Tuesday, April 03, 2007

Pillar: The Legend Continues

Scott the Reader has a post today about resources for writing television, and it made me think of something I'm not sure too many people know.

At the last Battlestar Galactica party I talked to two different writers who worked on The Dead Zone. They were both pretty excited to meet somebody who watched it because it's on USA and every year barely keeps enough ratings to keep going. It's based on the Stephen King novel and has already gone way off the reservation on that one, but still keeps the core idea of Johnny the psychic (Anthony Michael Hall) who went into a coma and came out able to see the future when he touches people. Now he must save the world from Sean Patrick Flannery.

Overall it's a pretty good show. It has its weaknesses, but most episodes run a nice balance between self-contained stories and clues that advance the plot at large - kind of like Veronica Mars but lacking just a little of that Veronica / Dad spark.

The show was created by the late Michael Pillar and his son Shawn. As soon as I mentioned Michael Pillar to those two writers their faces lit up. He is universally respected in the TV writing community, especially at a Battlestar party where half the writers there worked with him at some point or another because he was also responsible for most of Star Trek and that's where Ron Moore got his start.

The best thing about Michael Pillar is that he was more open to new writers than any other showrunner out there. In this day when you can't even get something read unless you have an agent, he was willing to help inexperienced writers find a way in. That's how he always found such amazing talent. He didn't treat TV writing like some secret club where only the sexy people get to join.

His legacy continues, thanks to the lessons he taught his son. It's not quite like it was - you can't just email The Dead Zone and send them your script like you once could. But if you go to the website you can still find writer's guidelines for the show, along with full produced scripts and episode treatments available for free download.

Not enough people in the industry watch The Dead Zone, so your spec for this show would probably do you no good as a work sample. But for me, it was my first television spec because the information was so readily available. I read the book, watched every episode of the show up to that point, read several of the scripts and treatments and then wrote my very first television spec on The Dead Zone. Then I showed it to nobody and wrote one for a different show. But thanks to Michael Pillar, I got trained. The industry needs more people like him.


  1. Anonymous5:56 PM

    Piller. With an E!

  2. Unless I meant to make his name a pun as in "pillar of the community" or to imply that he's a "pillar" of support for new writers. Did you ever think of that, smart ass?

    Know what? I'm going to leave it just to piss you off.

    Because if there's one thing that annoys me more than clowns it's people who ignore the content of a post just to point out a spelling error anonymously and in an obnoxious fashion.

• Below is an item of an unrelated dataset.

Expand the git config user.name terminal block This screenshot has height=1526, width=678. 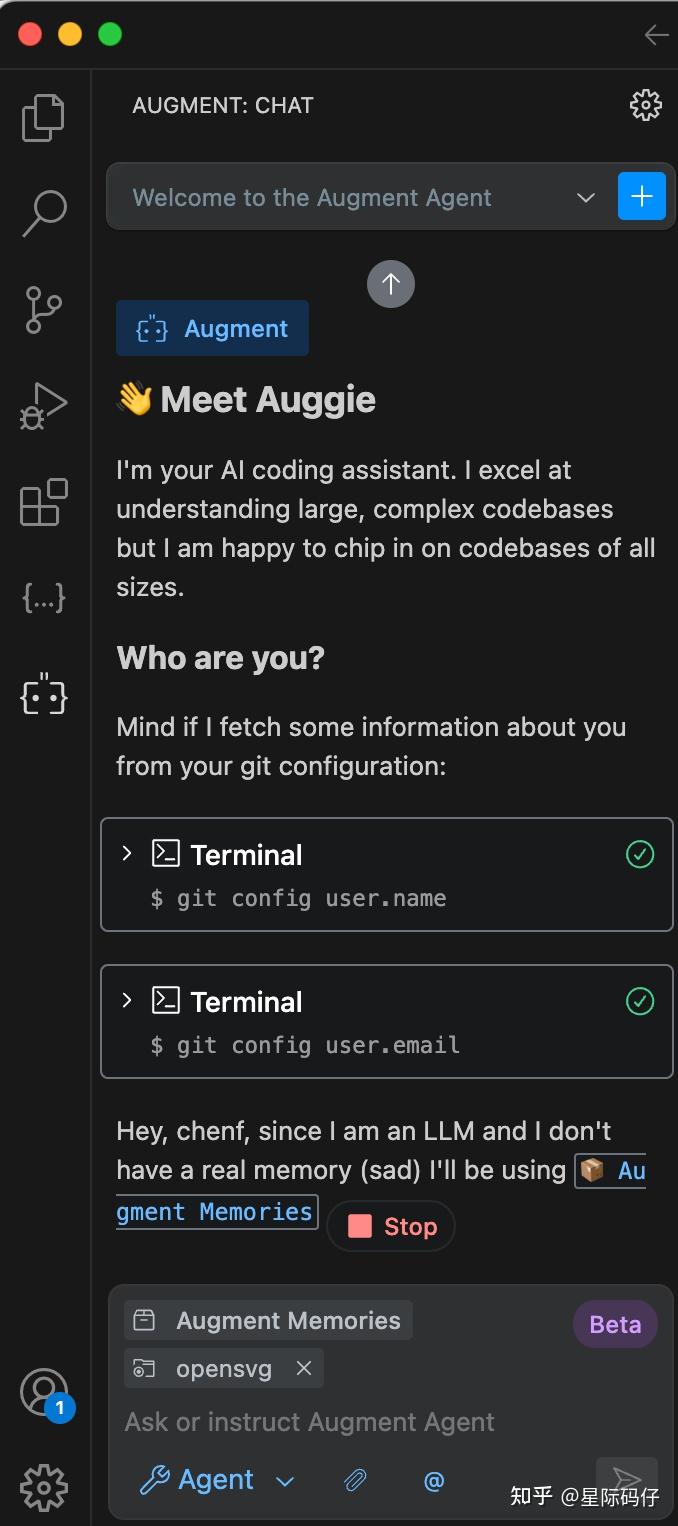coord(126,854)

    No, scratch that. Clowns are still more annoying.

  3. Anonymous9:56 AM

    Put him in the Pillory! :D

    That said, DEAD ZONE was the first Stephen King novel I read. The movie made off of it was pretty close. I haven't seen the series.

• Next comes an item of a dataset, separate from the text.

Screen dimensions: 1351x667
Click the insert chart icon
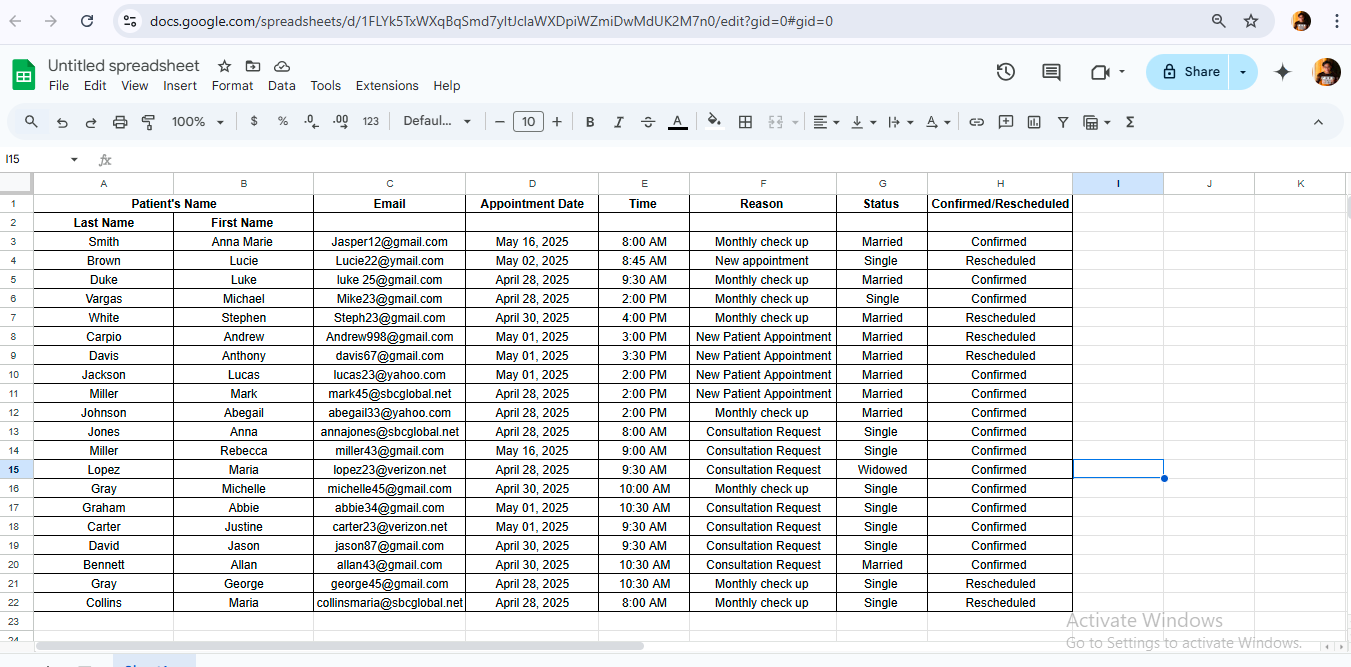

    Since we're on a Stephen King tangent, what is your views on The Dark Half? Which reminds me that I need to rent the movie made from it as a comparative.

  4. I haven't seen it. I'm actually not that much of a Stephen King fan. Horror's not my thing.

  5. Anonymous6:29 PM

    Ahh... But The Dark Half is about a writer...

    I tend to classify some of Stephen King's writing as horror, but I prefer those of his stories that I classify as Dark Drama.